#### [Given records]
- - - - - - -

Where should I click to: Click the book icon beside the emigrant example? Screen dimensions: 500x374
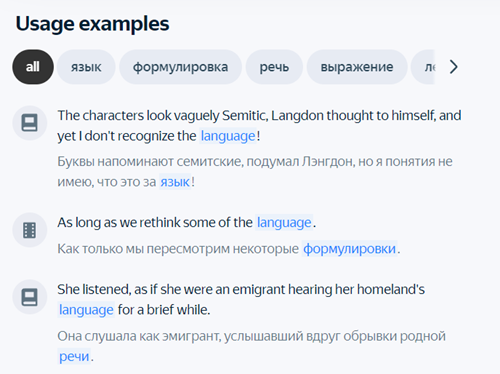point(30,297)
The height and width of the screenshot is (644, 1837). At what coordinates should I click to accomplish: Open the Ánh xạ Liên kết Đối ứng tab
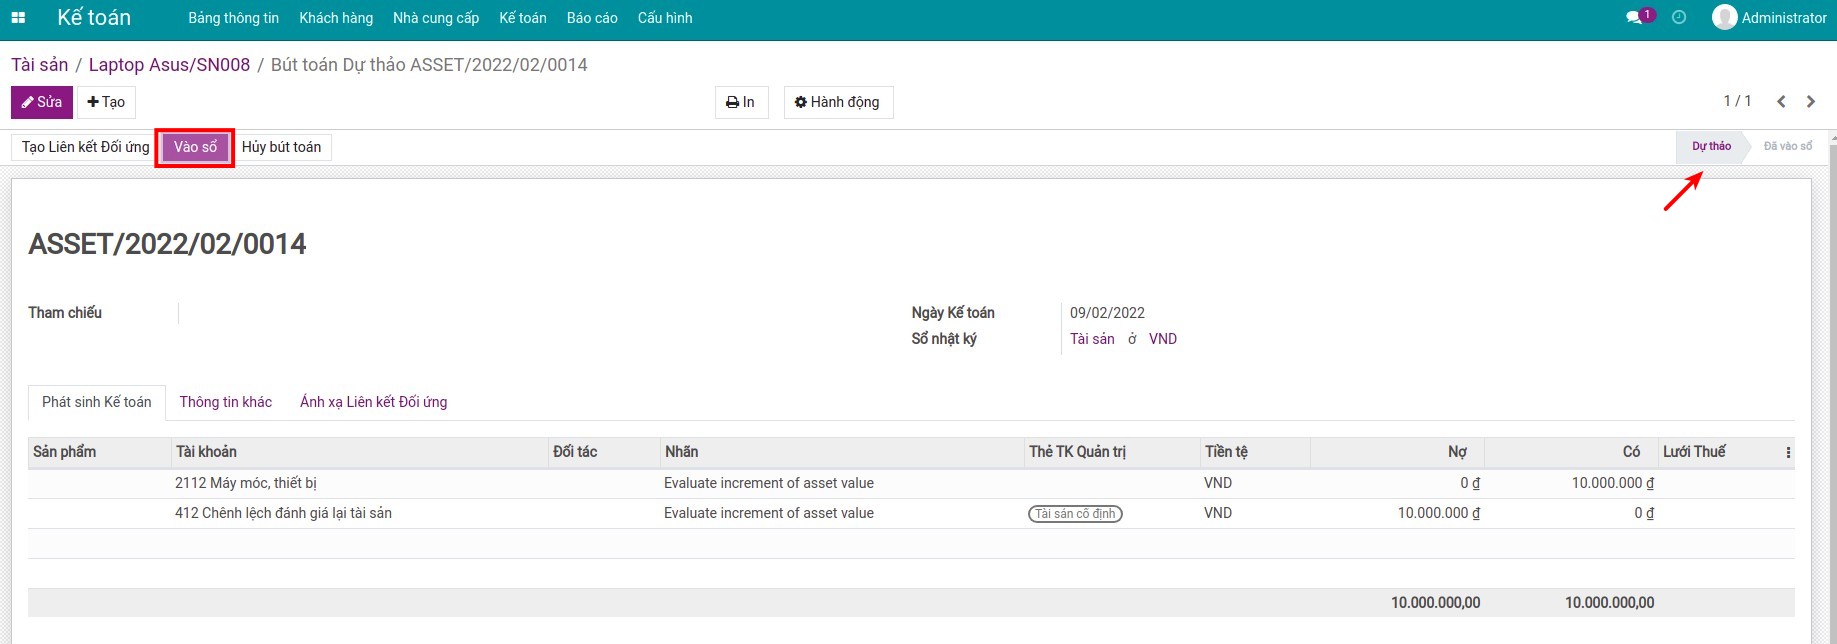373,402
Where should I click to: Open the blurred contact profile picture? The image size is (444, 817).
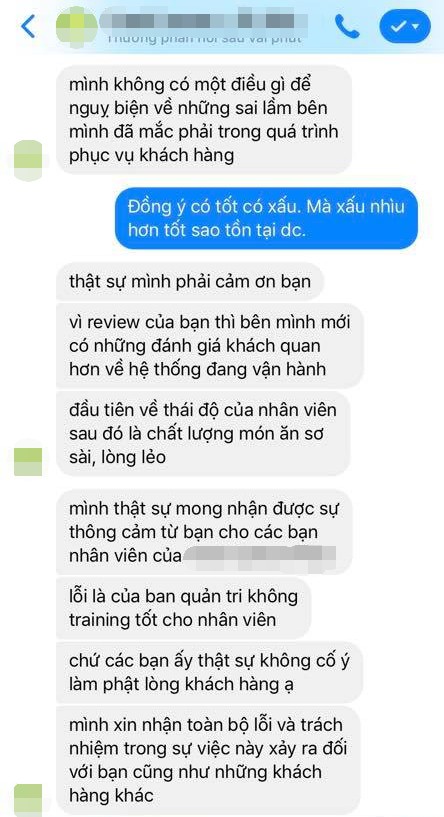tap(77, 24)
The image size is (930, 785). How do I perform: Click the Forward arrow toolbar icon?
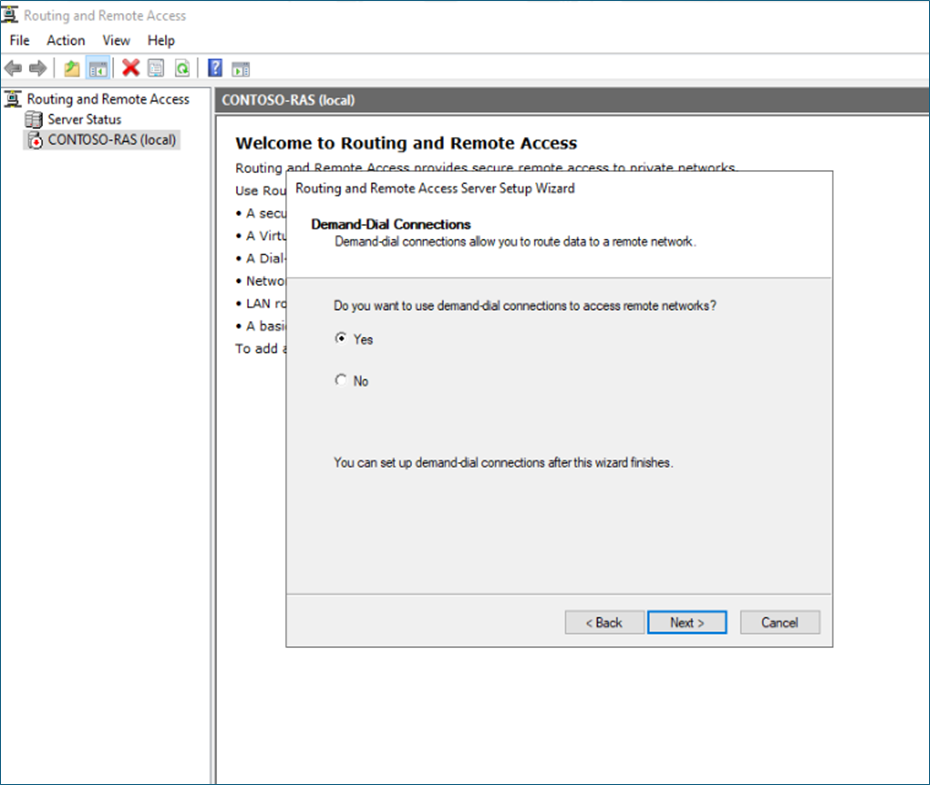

- - - - - - -

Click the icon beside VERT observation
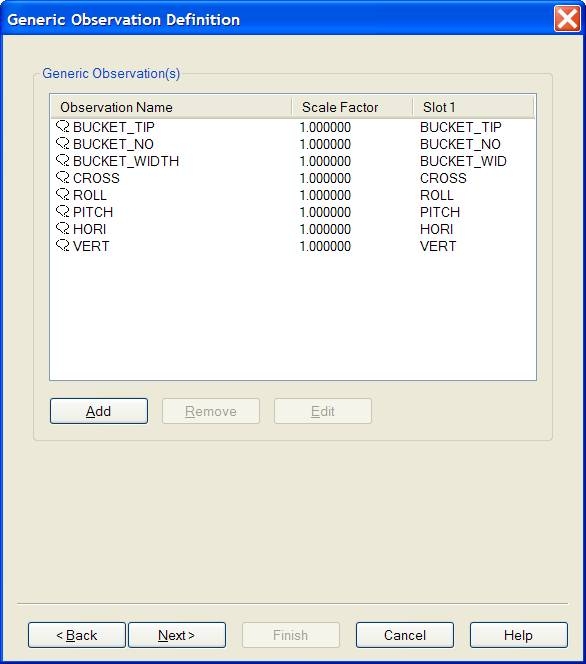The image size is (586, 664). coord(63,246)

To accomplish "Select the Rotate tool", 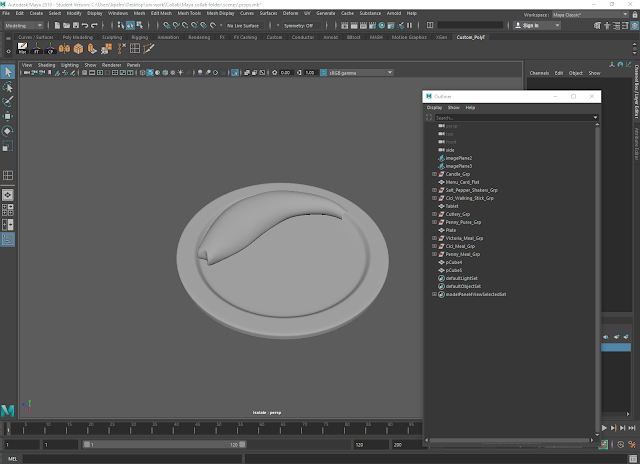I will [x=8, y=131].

- - - - - - -

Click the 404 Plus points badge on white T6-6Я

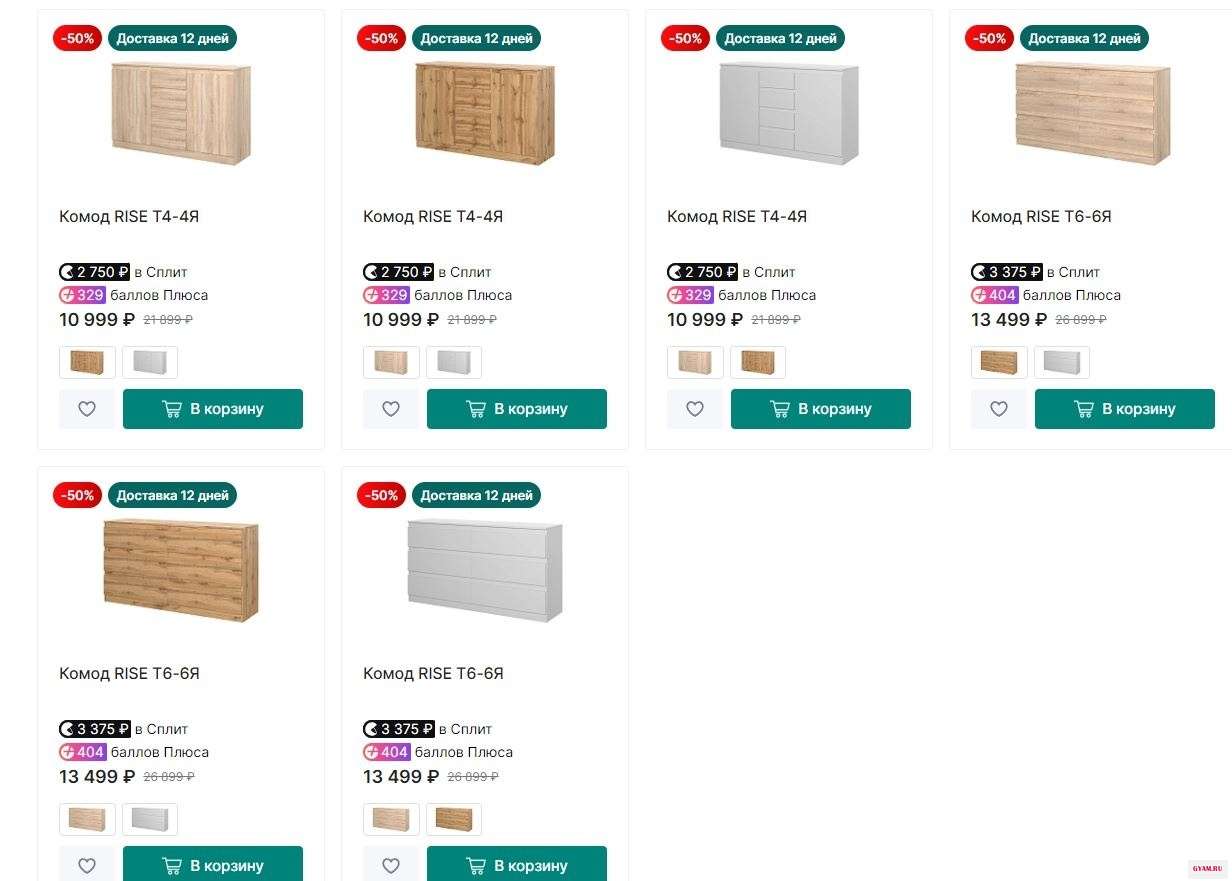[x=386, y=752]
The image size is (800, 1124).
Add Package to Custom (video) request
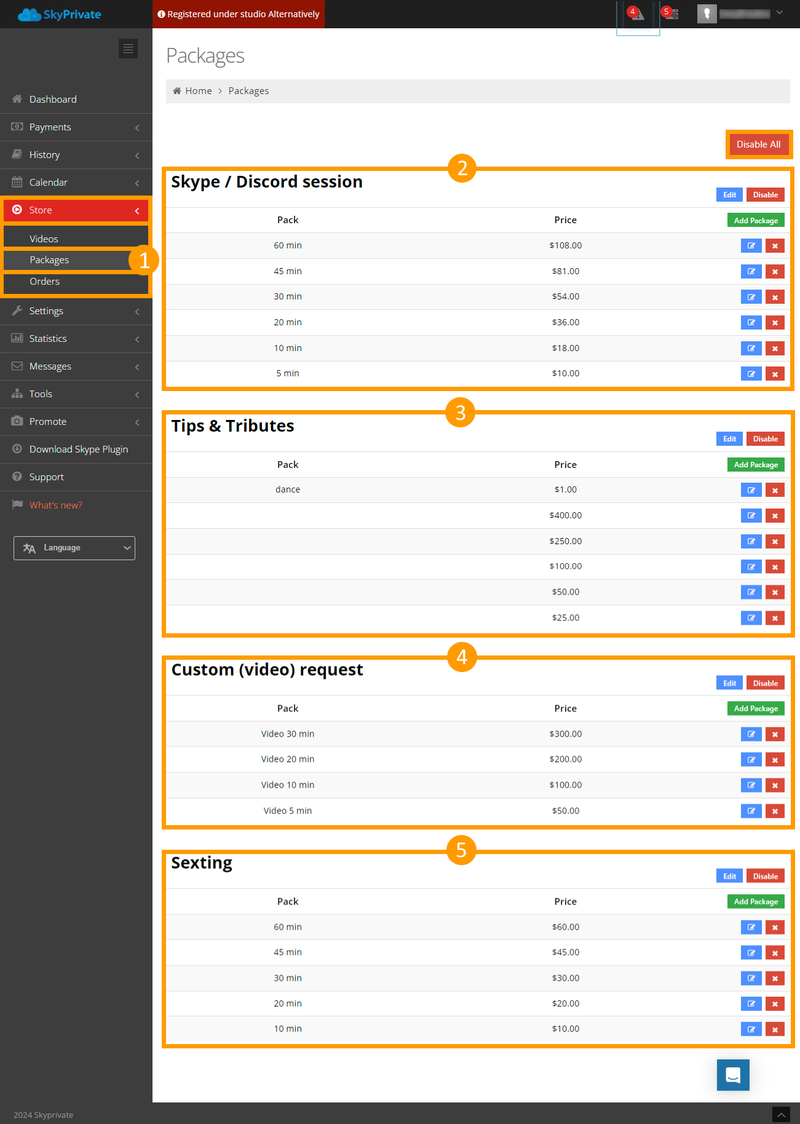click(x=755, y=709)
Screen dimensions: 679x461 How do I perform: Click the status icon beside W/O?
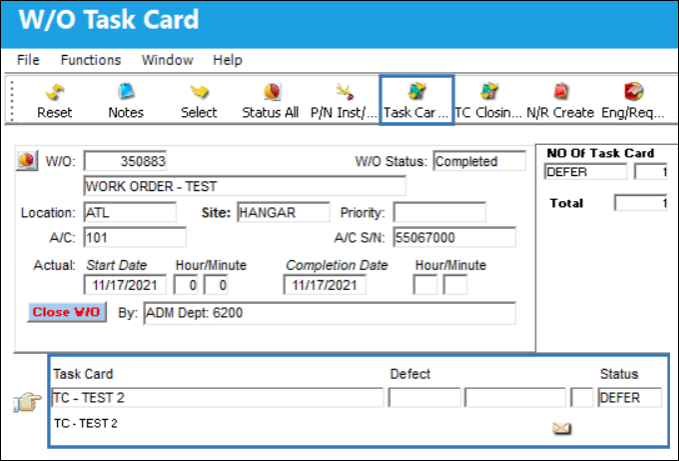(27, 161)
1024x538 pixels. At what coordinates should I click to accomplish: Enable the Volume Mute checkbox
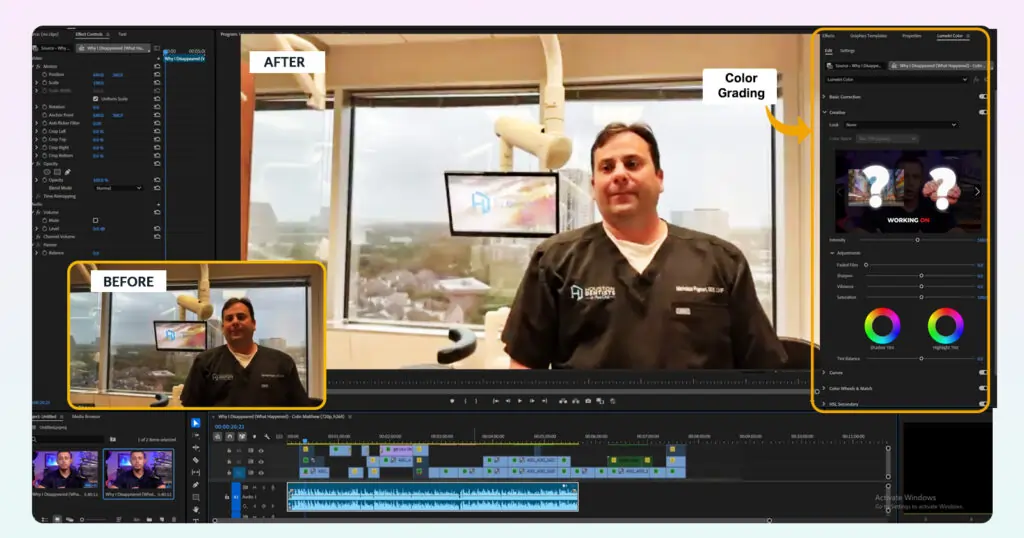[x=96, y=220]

- - - - - - -

#### [Aim of the exercise]
Starting at the line containing "Where should I click to: Click" and ending with the line containing "The image size is (930, 785).", rewrite those entries with every "icon" renamed to "symbol" and nothing else altered. Leave the pictures out.

#### [Exercise solution]
Where should I click to: Click the book symbol beside the emigrant example? Screen dimensions: 500x374
point(30,297)
The height and width of the screenshot is (644, 1837). At what coordinates should I click to accomplish: Open the Ánh xạ Liên kết Đối ứng tab
373,402
Where should I click to: Open the blurred contact profile picture? The image size is (444, 817).
tap(77, 24)
The image size is (930, 785). How do I perform: Click the Forward arrow toolbar symbol?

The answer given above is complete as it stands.